● **WHAT IS NEEDED**
The lines from the first line of the entries through the line containing "Task: Save the page as a draft" are to be repeated exactly, with both of those lines included.

● **ENTRIES SHOWN**
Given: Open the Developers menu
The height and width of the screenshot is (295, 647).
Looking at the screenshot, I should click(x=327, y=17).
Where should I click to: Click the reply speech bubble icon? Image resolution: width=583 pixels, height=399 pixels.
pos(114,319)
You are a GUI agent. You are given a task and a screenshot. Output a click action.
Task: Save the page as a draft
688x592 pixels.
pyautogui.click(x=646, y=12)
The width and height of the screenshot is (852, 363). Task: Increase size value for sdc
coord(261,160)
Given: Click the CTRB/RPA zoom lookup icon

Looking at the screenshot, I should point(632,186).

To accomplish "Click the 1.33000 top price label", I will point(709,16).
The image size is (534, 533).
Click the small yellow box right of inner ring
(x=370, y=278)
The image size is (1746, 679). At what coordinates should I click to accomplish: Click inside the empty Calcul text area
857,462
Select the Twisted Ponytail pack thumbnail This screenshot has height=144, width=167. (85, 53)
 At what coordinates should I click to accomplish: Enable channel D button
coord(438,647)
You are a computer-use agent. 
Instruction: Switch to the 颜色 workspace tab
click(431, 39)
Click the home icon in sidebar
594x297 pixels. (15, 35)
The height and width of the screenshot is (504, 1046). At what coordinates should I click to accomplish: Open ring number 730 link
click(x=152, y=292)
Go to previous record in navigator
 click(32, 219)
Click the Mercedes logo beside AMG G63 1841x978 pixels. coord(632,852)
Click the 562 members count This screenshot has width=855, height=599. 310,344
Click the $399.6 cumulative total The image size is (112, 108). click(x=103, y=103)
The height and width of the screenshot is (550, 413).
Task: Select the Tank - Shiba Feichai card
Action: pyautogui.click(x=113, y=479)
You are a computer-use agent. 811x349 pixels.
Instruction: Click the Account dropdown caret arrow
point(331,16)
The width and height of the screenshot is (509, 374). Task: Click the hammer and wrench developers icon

● **EXERCISE RESPONSE**
Given: Open the Developers menu
The height and width of the screenshot is (295, 647).
Looking at the screenshot, I should click(x=327, y=17).
Where should I click to: Click the reply speech bubble icon? Image resolution: width=583 pixels, height=399 pixels.
pos(114,319)
You are a GUI agent. You are given a task and a screenshot. Output a click action.
Task: Save the page as a draft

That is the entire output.